(Source data)
Start of Block

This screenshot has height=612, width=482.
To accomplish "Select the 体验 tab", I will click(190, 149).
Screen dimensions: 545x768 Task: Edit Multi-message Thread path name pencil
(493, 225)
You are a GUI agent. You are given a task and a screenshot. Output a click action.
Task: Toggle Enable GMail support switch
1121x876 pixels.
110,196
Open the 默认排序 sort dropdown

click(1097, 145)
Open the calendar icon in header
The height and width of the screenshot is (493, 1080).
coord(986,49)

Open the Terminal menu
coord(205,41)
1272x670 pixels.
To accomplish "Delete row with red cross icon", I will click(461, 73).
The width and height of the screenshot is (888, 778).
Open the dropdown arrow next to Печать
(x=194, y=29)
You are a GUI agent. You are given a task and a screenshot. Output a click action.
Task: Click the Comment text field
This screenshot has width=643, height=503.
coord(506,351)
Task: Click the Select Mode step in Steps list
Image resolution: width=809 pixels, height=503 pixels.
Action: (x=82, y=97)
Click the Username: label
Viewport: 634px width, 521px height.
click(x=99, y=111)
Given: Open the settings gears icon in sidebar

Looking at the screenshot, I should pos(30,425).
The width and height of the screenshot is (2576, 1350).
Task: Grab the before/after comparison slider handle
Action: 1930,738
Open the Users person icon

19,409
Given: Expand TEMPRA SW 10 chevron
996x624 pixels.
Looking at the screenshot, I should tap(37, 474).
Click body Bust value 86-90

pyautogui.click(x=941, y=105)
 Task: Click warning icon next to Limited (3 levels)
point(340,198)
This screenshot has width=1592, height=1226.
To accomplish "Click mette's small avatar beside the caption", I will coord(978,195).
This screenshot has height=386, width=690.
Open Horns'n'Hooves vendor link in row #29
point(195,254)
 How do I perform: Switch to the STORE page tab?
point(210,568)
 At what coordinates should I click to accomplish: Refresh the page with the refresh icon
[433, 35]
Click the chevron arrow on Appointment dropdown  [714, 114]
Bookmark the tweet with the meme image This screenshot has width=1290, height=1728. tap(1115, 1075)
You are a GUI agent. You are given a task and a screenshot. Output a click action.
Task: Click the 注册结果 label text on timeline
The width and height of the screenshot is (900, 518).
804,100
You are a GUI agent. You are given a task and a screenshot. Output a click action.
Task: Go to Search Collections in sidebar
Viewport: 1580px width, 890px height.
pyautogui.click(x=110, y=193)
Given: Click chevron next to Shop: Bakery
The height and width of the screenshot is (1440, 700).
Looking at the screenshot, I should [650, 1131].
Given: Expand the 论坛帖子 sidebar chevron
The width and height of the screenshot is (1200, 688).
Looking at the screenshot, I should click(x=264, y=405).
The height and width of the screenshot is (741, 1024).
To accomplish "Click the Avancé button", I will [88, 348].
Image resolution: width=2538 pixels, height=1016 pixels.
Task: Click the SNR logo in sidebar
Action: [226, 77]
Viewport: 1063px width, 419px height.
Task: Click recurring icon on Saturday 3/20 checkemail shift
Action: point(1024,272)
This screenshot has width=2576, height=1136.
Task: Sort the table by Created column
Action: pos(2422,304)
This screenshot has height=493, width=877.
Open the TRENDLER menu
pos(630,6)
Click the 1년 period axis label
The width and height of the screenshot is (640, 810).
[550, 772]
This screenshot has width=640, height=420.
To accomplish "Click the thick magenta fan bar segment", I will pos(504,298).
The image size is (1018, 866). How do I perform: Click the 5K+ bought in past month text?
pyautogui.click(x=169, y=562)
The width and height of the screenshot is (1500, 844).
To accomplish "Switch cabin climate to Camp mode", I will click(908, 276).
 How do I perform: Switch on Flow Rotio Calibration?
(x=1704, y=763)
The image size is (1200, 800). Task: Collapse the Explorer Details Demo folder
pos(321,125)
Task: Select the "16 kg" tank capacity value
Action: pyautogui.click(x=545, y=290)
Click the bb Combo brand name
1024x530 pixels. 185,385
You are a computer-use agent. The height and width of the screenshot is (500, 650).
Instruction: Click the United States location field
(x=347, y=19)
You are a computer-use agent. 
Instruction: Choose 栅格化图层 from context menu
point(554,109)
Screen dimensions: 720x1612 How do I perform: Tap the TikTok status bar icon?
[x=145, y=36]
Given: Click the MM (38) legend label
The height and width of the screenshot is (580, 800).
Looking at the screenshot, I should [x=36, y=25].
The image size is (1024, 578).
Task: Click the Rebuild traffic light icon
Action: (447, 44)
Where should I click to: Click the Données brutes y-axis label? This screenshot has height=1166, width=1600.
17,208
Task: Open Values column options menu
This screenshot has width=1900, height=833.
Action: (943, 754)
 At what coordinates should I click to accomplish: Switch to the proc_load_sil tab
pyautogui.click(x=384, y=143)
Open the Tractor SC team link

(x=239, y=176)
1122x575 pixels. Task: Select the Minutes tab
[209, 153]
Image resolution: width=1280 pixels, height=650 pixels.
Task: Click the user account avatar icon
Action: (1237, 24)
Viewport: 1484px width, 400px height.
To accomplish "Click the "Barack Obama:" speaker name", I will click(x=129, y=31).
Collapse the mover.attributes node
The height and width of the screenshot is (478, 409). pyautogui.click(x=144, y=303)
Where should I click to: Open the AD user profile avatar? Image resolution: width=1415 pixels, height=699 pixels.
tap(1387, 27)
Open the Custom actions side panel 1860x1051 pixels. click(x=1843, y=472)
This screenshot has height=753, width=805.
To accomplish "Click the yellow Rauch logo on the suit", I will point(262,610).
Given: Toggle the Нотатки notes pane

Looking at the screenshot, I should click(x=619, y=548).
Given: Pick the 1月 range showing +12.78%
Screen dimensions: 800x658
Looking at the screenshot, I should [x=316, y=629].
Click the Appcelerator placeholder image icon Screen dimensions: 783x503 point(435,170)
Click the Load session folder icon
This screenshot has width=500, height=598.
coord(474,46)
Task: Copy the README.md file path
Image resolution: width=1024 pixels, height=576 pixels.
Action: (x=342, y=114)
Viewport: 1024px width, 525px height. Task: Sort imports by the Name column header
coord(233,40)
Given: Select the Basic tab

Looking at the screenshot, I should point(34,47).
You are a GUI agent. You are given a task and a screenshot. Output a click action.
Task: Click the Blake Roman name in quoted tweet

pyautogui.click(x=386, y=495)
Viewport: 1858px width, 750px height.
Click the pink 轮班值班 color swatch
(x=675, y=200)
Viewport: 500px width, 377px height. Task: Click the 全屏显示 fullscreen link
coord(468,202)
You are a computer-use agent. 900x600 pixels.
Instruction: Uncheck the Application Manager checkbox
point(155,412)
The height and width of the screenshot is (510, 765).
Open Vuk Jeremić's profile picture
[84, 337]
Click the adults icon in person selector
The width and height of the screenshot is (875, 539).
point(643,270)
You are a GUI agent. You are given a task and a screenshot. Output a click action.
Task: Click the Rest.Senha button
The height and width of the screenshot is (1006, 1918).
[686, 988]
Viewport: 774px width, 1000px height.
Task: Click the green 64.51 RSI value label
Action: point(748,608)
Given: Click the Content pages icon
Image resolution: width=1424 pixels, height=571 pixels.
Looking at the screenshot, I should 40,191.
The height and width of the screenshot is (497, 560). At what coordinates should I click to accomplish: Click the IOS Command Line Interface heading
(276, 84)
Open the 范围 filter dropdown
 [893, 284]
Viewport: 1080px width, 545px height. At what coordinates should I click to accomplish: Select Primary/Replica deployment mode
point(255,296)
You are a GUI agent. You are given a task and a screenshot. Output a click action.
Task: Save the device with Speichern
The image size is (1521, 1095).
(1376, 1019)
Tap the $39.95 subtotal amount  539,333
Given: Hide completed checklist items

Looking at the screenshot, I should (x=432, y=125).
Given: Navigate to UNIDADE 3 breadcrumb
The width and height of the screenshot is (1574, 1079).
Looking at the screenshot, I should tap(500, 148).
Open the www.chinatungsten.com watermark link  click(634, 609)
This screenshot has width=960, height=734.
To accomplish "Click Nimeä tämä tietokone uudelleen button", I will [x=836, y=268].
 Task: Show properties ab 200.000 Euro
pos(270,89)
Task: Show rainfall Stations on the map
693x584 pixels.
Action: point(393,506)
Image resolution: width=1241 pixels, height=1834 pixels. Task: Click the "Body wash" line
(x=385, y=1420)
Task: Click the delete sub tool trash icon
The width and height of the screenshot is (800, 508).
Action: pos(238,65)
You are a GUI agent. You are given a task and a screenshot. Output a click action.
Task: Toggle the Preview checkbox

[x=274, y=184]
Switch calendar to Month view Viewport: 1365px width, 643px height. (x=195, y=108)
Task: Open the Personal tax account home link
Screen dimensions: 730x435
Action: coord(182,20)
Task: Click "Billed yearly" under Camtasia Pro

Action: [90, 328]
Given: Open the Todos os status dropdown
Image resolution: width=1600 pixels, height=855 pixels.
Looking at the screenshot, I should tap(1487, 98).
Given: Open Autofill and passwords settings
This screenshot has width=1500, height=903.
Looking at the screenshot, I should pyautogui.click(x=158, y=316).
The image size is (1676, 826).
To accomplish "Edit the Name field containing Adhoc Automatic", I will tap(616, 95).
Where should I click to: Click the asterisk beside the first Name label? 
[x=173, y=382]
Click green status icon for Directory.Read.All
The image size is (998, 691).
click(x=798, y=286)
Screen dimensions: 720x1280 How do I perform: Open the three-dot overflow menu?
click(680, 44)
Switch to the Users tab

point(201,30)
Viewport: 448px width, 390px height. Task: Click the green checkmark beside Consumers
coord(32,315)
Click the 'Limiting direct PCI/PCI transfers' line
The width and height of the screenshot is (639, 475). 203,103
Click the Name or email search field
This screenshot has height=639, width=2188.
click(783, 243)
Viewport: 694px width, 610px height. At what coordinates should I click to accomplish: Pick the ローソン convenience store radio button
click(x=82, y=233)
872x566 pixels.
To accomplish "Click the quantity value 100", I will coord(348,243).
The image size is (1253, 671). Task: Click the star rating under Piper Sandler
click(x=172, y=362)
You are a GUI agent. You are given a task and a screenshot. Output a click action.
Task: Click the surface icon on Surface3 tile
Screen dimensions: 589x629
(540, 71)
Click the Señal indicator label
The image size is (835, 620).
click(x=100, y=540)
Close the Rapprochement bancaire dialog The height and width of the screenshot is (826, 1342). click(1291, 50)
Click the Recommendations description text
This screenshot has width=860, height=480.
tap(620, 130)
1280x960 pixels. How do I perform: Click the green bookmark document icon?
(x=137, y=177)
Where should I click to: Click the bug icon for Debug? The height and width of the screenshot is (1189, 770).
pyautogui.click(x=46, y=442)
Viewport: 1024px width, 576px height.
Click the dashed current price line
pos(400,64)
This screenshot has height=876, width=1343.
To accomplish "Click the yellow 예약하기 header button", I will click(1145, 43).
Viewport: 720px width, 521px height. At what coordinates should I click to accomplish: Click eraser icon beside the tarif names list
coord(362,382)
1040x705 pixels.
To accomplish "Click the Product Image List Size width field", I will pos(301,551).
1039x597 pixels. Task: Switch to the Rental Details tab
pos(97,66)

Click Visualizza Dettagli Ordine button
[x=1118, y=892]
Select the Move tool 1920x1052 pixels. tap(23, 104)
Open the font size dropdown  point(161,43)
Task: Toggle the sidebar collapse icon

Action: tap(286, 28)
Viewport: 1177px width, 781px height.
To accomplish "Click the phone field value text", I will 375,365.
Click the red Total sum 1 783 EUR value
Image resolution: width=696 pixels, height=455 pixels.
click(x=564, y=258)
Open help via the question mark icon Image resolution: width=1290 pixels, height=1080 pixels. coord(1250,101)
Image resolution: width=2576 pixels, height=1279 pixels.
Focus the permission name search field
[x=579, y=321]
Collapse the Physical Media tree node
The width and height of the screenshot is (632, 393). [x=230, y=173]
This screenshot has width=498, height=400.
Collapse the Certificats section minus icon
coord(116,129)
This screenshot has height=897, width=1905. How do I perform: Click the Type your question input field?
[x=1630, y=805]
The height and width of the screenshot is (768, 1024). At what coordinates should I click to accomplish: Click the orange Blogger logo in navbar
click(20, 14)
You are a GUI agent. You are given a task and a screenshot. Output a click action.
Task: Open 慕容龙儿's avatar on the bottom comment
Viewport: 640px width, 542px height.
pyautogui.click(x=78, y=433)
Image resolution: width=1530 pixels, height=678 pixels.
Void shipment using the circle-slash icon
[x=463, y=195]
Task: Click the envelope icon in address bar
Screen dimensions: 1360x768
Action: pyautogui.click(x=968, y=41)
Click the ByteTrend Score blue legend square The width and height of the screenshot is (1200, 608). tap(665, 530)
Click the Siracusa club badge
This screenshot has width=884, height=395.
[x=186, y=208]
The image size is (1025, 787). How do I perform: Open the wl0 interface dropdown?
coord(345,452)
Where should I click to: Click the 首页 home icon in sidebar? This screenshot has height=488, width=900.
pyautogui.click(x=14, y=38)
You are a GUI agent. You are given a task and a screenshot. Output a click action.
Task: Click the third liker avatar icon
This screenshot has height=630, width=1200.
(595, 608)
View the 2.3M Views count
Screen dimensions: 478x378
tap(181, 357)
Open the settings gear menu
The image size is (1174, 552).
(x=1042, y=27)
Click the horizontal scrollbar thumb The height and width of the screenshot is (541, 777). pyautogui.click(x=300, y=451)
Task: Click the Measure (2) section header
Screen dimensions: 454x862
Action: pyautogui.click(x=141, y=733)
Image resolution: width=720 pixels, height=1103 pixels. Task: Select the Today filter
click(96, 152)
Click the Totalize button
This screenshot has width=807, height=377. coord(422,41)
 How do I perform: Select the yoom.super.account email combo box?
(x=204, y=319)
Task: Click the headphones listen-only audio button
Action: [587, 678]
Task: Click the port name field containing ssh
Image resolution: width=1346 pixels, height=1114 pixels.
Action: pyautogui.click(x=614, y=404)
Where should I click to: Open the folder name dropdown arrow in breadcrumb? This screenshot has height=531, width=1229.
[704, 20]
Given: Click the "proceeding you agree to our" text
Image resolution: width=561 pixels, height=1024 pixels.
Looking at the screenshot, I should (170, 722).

End of Block

What the task asks — In the records above, find each line with the string "yellow" and list it.

Reply —
To accomplish "Click the yellow Rauch logo on the suit", I will point(262,610).
To accomplish "Click the yellow 예약하기 header button", I will click(1145, 43).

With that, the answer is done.